Time passed, and college basketball somehow managed to survive without any nationally ranked SEC teams. Unquestionably driven to his wits’ end by this inconceivable development, he promised us that five SEC teams would make the NCAA tournament – three from the SEC East, one from the SEC West, and a fifth from some magical faraway division. It was not the prediction itself that was ridiculous (at the time, it wasn’t), but the total lack of justification for making such an assertion. His guarantee wasn’t born of the careful merging of subjective (scouting) and objective (data) analysis, but of unprovoked defensiveness and regional bias. Dykes’ statement read less like useful insight and more like propaganda issued by a desperate leader as his regime is about to fall. Sure enough, three SEC teams made the NCAA tournament, including one that never would have been considered if not for winning the conference tournament.
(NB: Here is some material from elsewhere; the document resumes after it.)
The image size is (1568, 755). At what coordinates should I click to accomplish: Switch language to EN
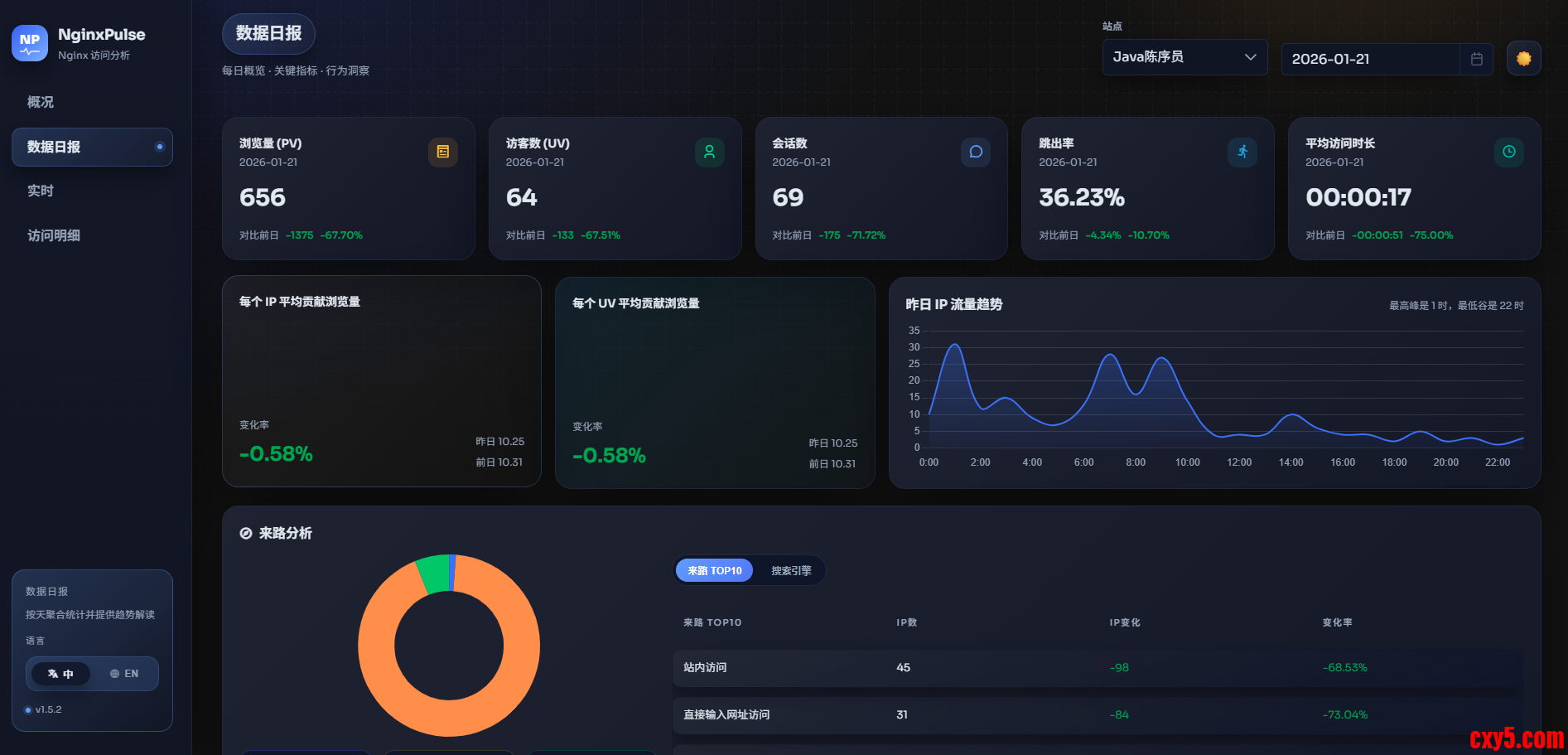(124, 674)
Then, the coup de grace. In the same broadcast, Dykes claimed that not only would these five unnamed SEC teams make the NCAA tournament, but they would also thrive. Perpetually walking the line between self-assured and vague, he told us to wait and see how many SEC teams made it past that first weekend into the Sweet 16. Because – and this is a direct quote – “that’s how you really tell what the good teams are.”
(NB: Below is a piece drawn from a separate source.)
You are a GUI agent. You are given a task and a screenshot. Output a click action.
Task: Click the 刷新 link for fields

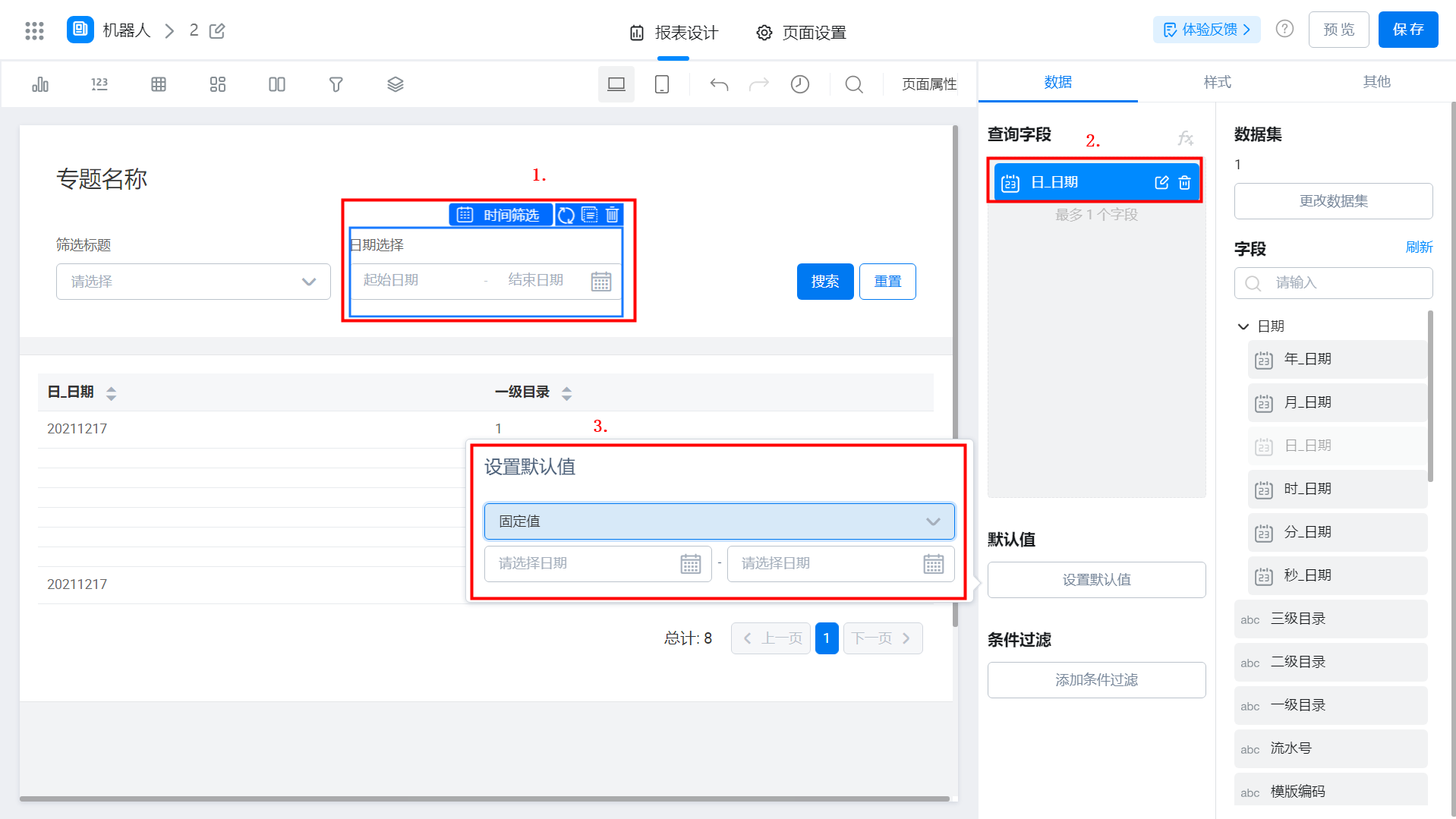(x=1419, y=247)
Fortunately for those of us who have been following this prediction, the NCAA tournament field has been narrowed down to sixteen teams. “That first weekend” is over. And, as you no doubt know by now, all three SEC teams have been eliminated. Mississippi State lost by 13 to Washington. The outcome was never in doubt, as the Huskies led by double-digits for nearly the entire game. Tennessee lost by 2 to Oklahoma State in what was admittedly a close game throughout. LSU won its first round game against Butler, thereby emerging as Dykes’ sole hope. Their second round opponent, however, was North Carolina, which did what North Carolina usually does and beat the Tigers by 14. Thus, the SEC was vanquished.
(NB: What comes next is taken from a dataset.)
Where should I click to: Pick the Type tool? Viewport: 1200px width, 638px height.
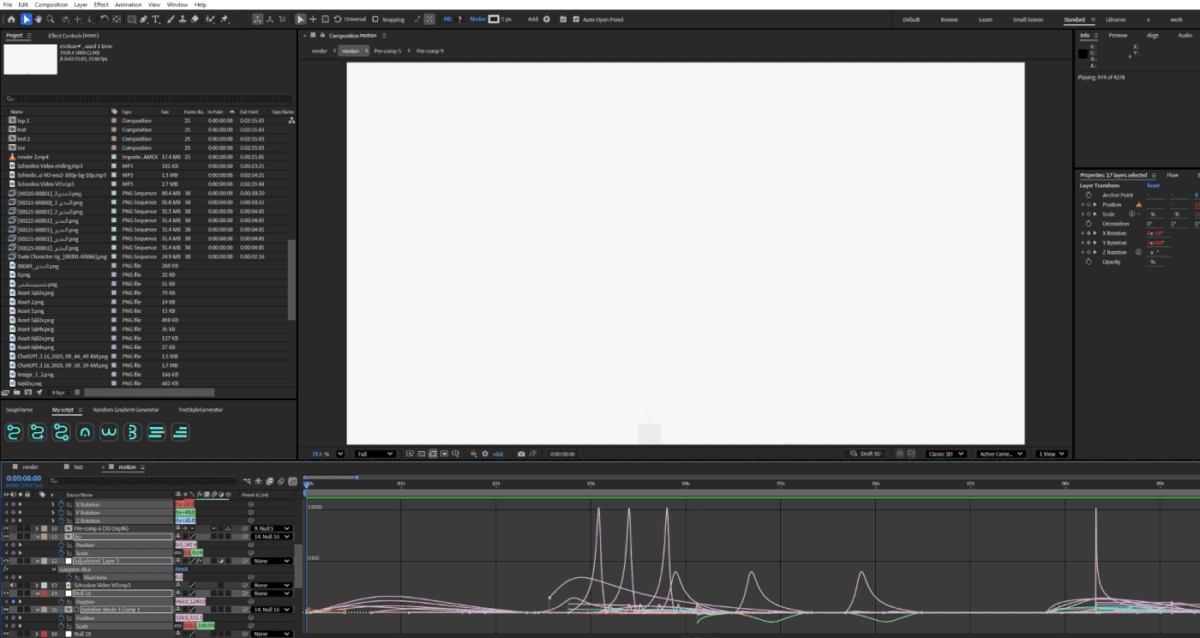(x=157, y=19)
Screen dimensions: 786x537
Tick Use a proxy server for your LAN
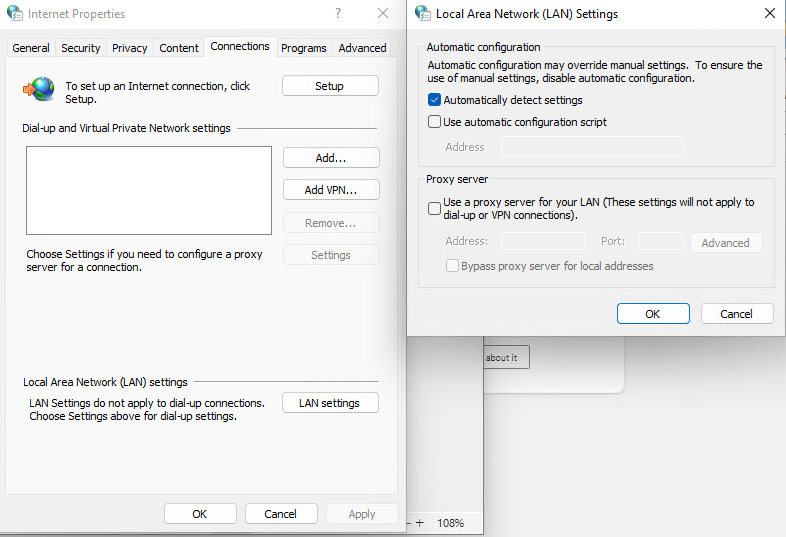(434, 208)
As this brief but glorious saga comes to a close, it’s important for me to reiterate the reason for my outrage. An analyst’s job is to gather objective and subjective information, weigh them appropriately, and produce intelligent, well-reasoned thoughts that both engage the audience and improve the quality of the discussion. In this particular case, Dykes fell woefully short of fulfilling his duties. He completely ignored the objective indicators of SEC mediocrity, choosing instead to focus solely on the subjective variety. He looked at the SEC basketball players on the court in front of him and thought “these guys look like they can play with anyone.” He looked at recent NCAA tournament history and decided “there’s no way so few SEC teams will get in, because it’s never happened before.” Then, in one broad stroke of professional negligence, he combined these two conclusions with his own regionalism and made a guarantee that insulted the audience’s intelligence more than increased its basketball knowledge.
This is precisely what an analyst shouldn’t do. ESPN did not hire Jimmy Dykes because SEC basketball needed a bodyguard. They hired him to draw on his wealth of playing and coaching experience. Ultimately, this is the problem with former players and – to some extent – former coaches doing macro-level analysis. Baseball Prospectus’ Joe Sheehan touched on this very topic a couple weeks ago. Former players and coaches are fantastic at explaining the mechanics and strategies of the game. I want Jimmy Dykes to explain to me proper boxing-out technique, or why a 1-3-1 zone defense would work poorly against certain teams. That’s valuable insight that I would have a difficult time gleaning on my own. I do not, however, want Jimmy Dykes or any other former player discussing big-picture trends, statistical measures of efficiency, or anything else that requires an objectivity that eludes those who are buried deep within the game. The best kind of analysis is a combination of the two. Until that becomes the norm, predictions like Dykes’ will continue to go unchecked.